Supplied passage -
■ ■ ■ ■

Better Python 3 AWS Lambda Handlers.

Currently, your only choice for making Python handlers for AWS Lambda is to create a function like so:

```
def handler(event, context):
    return True
```

This isn't ideal when you start dealing with more than one handler, or if you want to provide a configurable and reusable handler. This package provides three base classes, the `Handler`, the `Request`, and the `Response` handler.

The `Handler` class is a [callable](https://en.wikipedia.org/wiki/Callable_object), you create a subclass off of this, instantiate it, and that's what you configure AWSλ to invoke.

Your `Handler` has to have a `perform(self, request)` method, this houses your handler's business logic, `Handler.__call__` executes this function and expects a `Response` object.

■ ■ ■ ■

Your tasks -
**1.** In the passage on Python Lambda handlers, which method does a `Handler` subclass need to have?
**2.** Please continue the passage on Python Lambda handlers from its last sentence.

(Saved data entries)
■ ■ ■ ■

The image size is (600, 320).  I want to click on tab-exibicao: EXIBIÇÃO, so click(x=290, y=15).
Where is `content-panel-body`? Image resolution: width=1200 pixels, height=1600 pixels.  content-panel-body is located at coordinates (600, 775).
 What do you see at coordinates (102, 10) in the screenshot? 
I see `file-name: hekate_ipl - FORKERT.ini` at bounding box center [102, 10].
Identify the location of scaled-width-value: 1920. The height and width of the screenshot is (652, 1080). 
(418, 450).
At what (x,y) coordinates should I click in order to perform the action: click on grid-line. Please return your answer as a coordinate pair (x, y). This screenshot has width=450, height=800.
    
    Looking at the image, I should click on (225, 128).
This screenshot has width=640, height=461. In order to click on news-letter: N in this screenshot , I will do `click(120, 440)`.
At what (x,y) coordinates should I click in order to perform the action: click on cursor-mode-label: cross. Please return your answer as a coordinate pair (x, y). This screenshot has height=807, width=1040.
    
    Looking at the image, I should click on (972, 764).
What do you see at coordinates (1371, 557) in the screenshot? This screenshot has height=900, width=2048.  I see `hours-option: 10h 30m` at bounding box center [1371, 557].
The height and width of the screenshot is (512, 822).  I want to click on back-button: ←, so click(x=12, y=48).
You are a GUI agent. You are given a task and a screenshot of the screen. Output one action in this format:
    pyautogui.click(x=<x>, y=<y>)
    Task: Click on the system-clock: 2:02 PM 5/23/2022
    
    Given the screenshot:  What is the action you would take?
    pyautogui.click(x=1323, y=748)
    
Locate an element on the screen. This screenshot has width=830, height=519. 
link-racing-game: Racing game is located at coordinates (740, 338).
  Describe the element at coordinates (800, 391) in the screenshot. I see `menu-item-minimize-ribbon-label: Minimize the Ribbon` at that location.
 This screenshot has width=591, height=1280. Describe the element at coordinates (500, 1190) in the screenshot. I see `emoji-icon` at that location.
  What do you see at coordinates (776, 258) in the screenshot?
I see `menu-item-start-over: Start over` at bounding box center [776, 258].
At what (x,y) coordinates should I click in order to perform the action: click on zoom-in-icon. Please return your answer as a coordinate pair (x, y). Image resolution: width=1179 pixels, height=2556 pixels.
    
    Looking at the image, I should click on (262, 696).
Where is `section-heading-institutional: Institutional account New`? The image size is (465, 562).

■ ■ ■ ■

Answers for this exercise -
**1.** A `perform(self, request)` method, which holds the handler's business logic.

**2.**
The `Response` object behaves like a dictionary, because AWSλ expects a handler to return a dictionary, your `Response` object is finally serialized as a `dict`.

The `request` argument in `perform(self, request)` is a `Request` object, and it houses the `event` and `context` parameters that AWSλ passes to your handler. Packaging those handler arguments into an object makes them available for transparent mutations, see [`aws_lambda.apig.APIGatewayRequest`](py-aws-lambda-handler/aws_lambda/apig/\_\_init\_\_.py) for reference.

The foundation of this library is tiny, I recommend reviewing the [main classes](py-aws-lambda-handler/aws_lambda/__init__.py) to further understand how to use this package.

### Usage

```
pip install aws-lambda-handler
```

```python
import aws_lambda

class EchoHandler(aws_lambda.Handler):
    """Echo handler."""

    def perform(self, request, **k):
        """Echo perform method."""
        response = aws_lambda.Response()
        response.body = self.request.event
        return response

echo_handler = EchoHandler()

# `echo_handler` is now a callable function you can map your AWS Lambda function to
```

### Develop

Fork this library and send over PRs, I will consider applications for contributors if two of your PRs gets merged and published.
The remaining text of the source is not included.